## Your instructions
Please keep to the lines below from the one with "Актюбинский сельский округ (54, 2382)" through the one with "1954 год. Физическая", and restate them word for word, ends included.
** Exercise data follows **
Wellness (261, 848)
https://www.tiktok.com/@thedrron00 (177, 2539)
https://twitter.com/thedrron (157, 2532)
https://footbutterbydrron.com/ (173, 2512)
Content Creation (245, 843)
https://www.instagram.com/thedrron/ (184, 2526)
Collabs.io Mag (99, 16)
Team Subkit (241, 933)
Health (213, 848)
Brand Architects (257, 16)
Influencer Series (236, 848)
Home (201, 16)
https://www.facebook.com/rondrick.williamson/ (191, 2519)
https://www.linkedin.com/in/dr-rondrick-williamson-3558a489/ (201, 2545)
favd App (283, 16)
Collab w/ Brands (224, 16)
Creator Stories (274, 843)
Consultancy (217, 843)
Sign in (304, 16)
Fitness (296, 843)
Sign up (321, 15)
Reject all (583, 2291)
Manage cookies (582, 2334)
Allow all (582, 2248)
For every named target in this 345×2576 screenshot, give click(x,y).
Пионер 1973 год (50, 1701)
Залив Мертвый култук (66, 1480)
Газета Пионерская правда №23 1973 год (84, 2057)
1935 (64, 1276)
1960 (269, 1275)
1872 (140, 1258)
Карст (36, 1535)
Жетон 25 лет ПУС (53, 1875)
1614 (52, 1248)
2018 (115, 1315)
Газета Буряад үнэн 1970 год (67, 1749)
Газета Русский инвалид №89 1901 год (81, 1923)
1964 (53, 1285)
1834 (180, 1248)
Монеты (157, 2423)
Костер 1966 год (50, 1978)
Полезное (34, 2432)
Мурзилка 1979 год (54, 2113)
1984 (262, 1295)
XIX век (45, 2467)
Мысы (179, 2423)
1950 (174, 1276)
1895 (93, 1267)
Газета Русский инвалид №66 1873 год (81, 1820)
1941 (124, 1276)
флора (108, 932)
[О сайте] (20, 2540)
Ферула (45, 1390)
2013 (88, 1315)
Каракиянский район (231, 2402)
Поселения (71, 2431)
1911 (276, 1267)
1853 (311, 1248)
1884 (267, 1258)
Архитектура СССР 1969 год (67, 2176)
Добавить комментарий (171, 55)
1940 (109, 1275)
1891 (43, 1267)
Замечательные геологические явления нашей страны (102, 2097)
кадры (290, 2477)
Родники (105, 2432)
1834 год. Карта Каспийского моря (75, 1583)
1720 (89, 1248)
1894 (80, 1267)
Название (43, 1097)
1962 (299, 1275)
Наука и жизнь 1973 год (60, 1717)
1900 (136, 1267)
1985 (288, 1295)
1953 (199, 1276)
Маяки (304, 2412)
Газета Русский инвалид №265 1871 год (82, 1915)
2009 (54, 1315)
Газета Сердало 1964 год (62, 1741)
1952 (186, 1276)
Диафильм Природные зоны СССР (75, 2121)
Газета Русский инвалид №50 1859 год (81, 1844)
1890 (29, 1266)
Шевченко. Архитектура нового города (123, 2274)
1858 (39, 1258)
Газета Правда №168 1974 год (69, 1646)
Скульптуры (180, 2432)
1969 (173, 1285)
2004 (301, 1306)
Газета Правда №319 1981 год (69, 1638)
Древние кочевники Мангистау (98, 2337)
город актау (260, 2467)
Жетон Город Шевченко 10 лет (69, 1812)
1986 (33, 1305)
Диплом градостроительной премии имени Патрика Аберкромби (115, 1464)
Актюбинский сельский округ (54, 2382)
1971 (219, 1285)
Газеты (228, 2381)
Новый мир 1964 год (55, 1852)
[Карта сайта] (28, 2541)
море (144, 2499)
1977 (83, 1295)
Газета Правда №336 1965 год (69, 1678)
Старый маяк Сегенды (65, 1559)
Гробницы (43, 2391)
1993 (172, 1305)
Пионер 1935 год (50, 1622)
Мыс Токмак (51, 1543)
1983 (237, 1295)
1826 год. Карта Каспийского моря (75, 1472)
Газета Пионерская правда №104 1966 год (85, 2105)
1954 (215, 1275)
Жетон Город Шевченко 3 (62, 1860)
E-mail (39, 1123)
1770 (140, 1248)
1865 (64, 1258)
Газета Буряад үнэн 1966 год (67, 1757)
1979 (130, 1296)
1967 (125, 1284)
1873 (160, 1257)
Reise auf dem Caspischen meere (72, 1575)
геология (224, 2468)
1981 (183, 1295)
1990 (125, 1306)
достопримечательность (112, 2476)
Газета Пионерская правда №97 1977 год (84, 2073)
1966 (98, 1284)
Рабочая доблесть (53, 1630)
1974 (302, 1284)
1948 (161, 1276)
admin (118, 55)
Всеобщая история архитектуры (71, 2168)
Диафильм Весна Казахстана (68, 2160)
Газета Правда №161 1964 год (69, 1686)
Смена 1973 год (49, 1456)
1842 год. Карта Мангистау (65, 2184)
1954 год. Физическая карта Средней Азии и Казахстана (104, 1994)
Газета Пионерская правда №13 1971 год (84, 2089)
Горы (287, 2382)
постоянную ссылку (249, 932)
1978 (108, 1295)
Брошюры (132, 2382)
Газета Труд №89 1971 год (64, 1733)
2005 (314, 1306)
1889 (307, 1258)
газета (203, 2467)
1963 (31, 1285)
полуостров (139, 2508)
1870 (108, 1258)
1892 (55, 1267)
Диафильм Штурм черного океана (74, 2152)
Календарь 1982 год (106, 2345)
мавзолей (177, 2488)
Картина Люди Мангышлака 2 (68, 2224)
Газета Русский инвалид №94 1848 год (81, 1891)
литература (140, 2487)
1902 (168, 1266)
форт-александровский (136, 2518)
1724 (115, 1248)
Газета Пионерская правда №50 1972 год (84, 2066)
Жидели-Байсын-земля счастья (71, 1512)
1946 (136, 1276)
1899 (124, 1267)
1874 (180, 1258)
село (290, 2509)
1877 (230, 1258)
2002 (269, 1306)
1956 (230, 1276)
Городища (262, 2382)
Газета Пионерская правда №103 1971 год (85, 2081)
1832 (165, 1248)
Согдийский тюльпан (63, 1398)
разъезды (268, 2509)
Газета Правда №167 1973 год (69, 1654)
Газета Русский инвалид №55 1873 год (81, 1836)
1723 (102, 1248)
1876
** End of Exercise data **
## Answer area
Актюбинский сельский округ (54, 2382)
1971 (219, 1285)
Газеты (228, 2381)
Новый мир 1964 год (55, 1852)
[Карта сайта] (28, 2541)
море (144, 2499)
1977 (83, 1295)
Газета Правда №336 1965 год (69, 1678)
Старый маяк Сегенды (65, 1559)
Гробницы (43, 2391)
1993 (172, 1305)
Пионер 1935 год (50, 1622)
Мыс Токмак (51, 1543)
1983 (237, 1295)
1826 год. Карта Каспийского моря (75, 1472)
Газета Пионерская правда №104 1966 год (85, 2105)
1954 (215, 1275)
Жетон Город Шевченко 3 (62, 1860)
E-mail (39, 1123)
1770 (140, 1248)
1865 (64, 1258)
Газета Буряад үнэн 1966 год (67, 1757)
1979 (130, 1296)
1967 (125, 1284)
1873 (160, 1257)
Reise auf dem Caspischen meere (72, 1575)
геология (224, 2468)
1981 (183, 1295)
1990 (125, 1306)
достопримечательность (112, 2476)
Газета Пионерская правда №97 1977 год (84, 2073)
1966 (98, 1284)
Рабочая доблесть (53, 1630)
1974 (302, 1284)
1948 (161, 1276)
admin (118, 55)
Всеобщая история архитектуры (71, 2168)
Диафильм Весна Казахстана (68, 2160)
Газета Правда №161 1964 год (69, 1686)
Смена 1973 год (49, 1456)
1842 год. Карта Мангистау (65, 2184)
1954 год. Физическая карта Средней Азии и Казахстана (104, 1994)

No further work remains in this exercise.